DATA SECTION: Begin

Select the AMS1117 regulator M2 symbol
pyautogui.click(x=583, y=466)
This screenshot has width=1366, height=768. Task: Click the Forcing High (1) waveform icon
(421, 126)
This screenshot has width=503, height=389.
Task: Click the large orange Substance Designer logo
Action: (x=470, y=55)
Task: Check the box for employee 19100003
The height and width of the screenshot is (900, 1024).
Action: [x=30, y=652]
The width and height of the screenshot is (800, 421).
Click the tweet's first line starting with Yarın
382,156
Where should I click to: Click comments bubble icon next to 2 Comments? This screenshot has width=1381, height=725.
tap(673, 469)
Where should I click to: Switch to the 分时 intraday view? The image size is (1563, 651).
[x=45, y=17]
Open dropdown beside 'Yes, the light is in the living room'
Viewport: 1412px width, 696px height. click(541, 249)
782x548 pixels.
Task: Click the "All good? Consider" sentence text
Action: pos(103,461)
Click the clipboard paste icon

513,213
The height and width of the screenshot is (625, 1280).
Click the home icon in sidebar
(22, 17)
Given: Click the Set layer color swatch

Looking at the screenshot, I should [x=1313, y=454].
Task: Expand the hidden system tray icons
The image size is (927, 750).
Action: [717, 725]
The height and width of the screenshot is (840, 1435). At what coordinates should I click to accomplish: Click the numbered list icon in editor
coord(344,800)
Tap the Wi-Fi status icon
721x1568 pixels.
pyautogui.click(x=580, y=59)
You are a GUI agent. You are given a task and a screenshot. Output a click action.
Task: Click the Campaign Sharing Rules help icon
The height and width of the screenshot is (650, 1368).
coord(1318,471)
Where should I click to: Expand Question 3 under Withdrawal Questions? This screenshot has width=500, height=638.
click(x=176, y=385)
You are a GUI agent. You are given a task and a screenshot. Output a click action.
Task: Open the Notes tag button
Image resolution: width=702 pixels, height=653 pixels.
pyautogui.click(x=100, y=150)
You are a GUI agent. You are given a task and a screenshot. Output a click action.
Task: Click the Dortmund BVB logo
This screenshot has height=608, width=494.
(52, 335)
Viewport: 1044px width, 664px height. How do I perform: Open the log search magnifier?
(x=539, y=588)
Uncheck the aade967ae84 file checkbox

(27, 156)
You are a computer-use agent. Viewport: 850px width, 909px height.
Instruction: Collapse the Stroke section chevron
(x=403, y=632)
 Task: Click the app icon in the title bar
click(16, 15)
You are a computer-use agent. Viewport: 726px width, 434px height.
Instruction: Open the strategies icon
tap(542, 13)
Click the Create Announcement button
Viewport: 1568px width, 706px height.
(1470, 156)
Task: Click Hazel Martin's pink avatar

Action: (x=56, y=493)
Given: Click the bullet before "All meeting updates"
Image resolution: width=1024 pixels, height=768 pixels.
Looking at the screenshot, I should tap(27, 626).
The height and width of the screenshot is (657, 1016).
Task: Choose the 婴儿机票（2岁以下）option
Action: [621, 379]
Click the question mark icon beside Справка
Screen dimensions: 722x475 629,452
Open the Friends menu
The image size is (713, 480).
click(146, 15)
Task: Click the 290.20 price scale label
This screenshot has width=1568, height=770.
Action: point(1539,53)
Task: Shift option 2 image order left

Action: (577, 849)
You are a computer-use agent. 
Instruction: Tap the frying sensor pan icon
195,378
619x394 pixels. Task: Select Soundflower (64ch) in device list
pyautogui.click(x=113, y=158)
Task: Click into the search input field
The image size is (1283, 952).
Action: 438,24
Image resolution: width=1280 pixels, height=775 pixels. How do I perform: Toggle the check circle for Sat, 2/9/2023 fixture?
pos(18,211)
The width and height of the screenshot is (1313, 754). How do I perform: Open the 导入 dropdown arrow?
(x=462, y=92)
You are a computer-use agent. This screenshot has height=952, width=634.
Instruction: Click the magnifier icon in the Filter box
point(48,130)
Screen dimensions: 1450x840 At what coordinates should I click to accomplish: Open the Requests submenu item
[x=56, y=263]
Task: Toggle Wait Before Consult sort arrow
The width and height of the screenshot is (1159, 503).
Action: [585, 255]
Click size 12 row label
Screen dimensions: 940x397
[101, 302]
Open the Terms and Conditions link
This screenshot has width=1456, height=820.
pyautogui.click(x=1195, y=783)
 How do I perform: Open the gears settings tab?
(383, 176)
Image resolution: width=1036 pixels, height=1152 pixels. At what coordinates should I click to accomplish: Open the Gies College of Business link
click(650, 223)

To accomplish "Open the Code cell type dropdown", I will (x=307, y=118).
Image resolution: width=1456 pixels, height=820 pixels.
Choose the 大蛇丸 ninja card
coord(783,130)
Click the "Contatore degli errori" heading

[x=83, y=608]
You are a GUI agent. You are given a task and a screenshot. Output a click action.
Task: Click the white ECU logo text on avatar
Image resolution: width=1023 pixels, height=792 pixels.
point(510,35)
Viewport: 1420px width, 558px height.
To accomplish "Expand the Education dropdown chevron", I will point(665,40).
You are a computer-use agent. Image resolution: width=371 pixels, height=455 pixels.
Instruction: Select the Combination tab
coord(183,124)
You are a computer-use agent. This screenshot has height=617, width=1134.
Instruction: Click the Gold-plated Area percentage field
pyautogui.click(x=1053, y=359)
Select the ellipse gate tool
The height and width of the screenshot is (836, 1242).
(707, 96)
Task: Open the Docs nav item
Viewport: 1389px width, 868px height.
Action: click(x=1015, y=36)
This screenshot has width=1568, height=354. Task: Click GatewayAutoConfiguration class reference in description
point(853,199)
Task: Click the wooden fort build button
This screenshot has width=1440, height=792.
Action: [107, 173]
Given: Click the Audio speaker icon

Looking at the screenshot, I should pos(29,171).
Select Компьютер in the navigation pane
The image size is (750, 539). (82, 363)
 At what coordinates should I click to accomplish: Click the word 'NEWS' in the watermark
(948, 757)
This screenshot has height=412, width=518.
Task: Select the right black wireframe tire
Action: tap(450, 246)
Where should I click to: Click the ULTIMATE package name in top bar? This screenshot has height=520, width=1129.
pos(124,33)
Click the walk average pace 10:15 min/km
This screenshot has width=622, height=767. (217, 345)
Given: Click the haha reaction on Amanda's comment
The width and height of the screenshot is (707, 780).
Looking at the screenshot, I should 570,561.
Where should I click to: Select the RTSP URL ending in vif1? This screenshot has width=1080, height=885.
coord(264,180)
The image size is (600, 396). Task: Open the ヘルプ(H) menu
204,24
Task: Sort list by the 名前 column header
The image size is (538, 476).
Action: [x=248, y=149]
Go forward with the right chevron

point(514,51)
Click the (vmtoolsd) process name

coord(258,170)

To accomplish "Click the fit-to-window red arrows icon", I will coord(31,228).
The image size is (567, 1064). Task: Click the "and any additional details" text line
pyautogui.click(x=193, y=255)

DATA SECTION: End

WHAT IS NEEDED
Read through the entries above, and wherever a line holds the string "will", copy it.

ANSWER AREA
To accomplish "Open the Code cell type dropdown", I will (x=307, y=118).
To accomplish "Expand the Education dropdown chevron", I will point(665,40).
To accomplish "Click the fit-to-window red arrows icon", I will coord(31,228).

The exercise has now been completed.